Foi pela imitação da austeridade do meu Pai que adoptei, desde sempre, a pose altiva com que alguns me vêem. Mas muitos anos mais tarde, quando os juízos de valor passaram a assentar mais no empirismo do que na precipitação, percebi por fim que a sua austeridade nada deve à altivez ou pretensão; tem a ver com a sua perspectiva de civismo e bom-senso. A antipatia e inacessibilidade com que é retratado não passam afinal dum extremo pudor, integridade inabalável, sobriedade virtuosa, postura conservadora (e retrógrada, manifestamente) e de uma necessidade de privacidade e de recatez que se vai repercutir na forma como interage com os outros: com um distanciamento frio, objectivo, educado, e um trato pragmático, ponderado, sintetizador. Apesar da minha obsessiva avaliação permanente de tudo o que me rodeia, são parcos os exemplos de quem concilie no espírito humildade e inacessibilidade. O meu pai consegue-o, fruto de uma tremenda sensatez que não possuo e julgo vir jamais a possuir, fruto dum condicionalismo e vivência radicalmente opostos dos seus.

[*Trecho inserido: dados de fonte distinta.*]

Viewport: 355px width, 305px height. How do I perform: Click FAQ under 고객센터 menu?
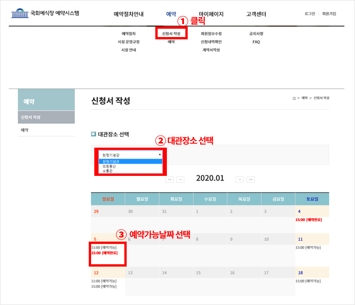coord(256,42)
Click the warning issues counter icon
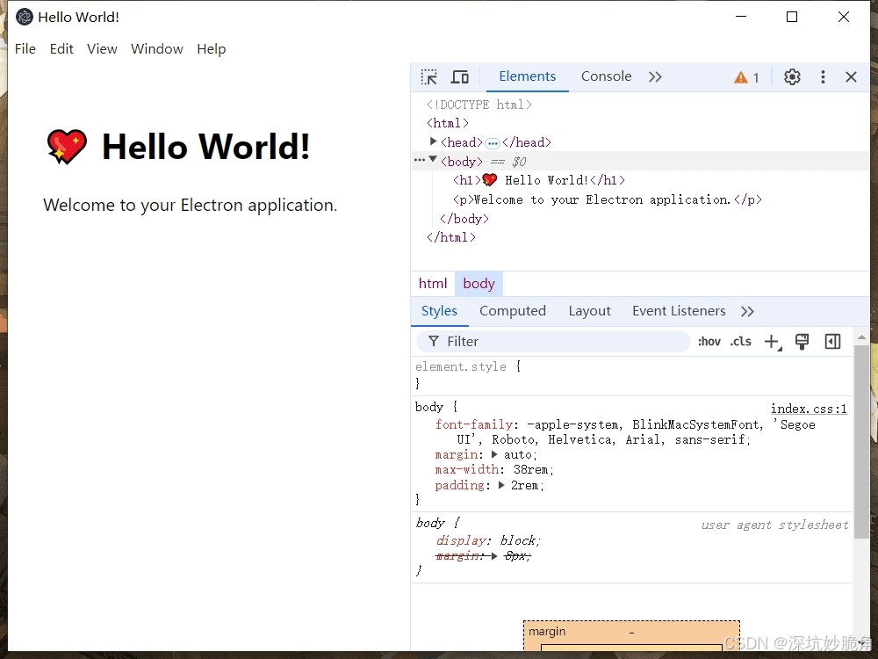The width and height of the screenshot is (878, 659). [x=746, y=77]

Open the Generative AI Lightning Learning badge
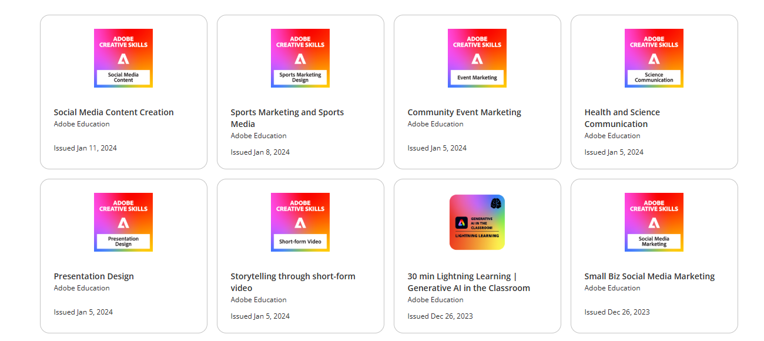[x=477, y=222]
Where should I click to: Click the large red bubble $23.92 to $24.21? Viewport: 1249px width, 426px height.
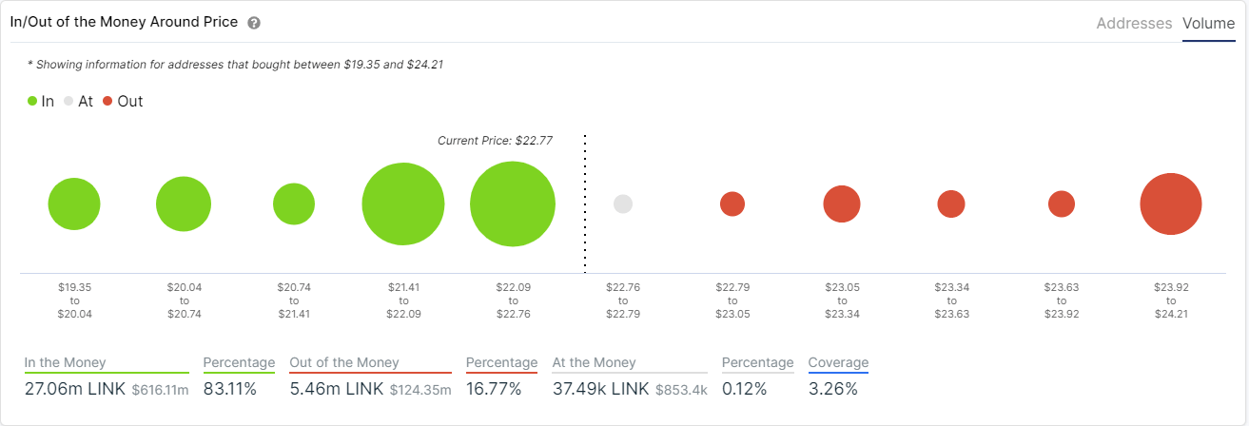(1171, 204)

Mas apesar da intolerância de que me fui revestindo em relação à simpatia da minha Mãe – que conversa com empregadas nos hotéis e se comove por tudo e por nada, tão subserviente à vontade do meu Pai, onde perdeu a autonomia há tantos anos – esta empatia exerceu em mim influência preponderante, concedo. E foi a dicotomia dos dois extremos de direcções opostas que os meus pais encerram que acabou por formar em mim carácter frio e impenetrável, segregador e dissidente em relação aos demais, e comocionado, protector e possessivo com os meus. Em defesa do rigor científico e analítico do meu pensamento, devo conceder que a petulância, megalomania e narcisismo que me assolam provêm de circunstâncias diversas destas, na minha opinião indissociáveis do esforço insípido e duma languidez que agora procuro combater, e que nada têm a ver com os meus pais. Importante nesta fase é realçar a importância do ascendente da minha Mãe na humanização do meu espírito, incutindo-lhe alguma benignidade misericordiosa e uma afectividade inabalável tão própria dos povos latinos, e a conduta irrepreensível do meu Pai, ídolo maior, porém inatingível, detentor duma hombridade que me guia e que tento, ingratamente, adaptar aos dias em que vivemos, estranhos aos seus, e à minha própria índole, mimada, facilitada, hedonista, tão longe do seu método, tão díspare do seu espírito de trabalho, rígida disciplina e aquela auto-contenção que só possuem os que, com sacrifício pessoal, subiram a pulso na vida.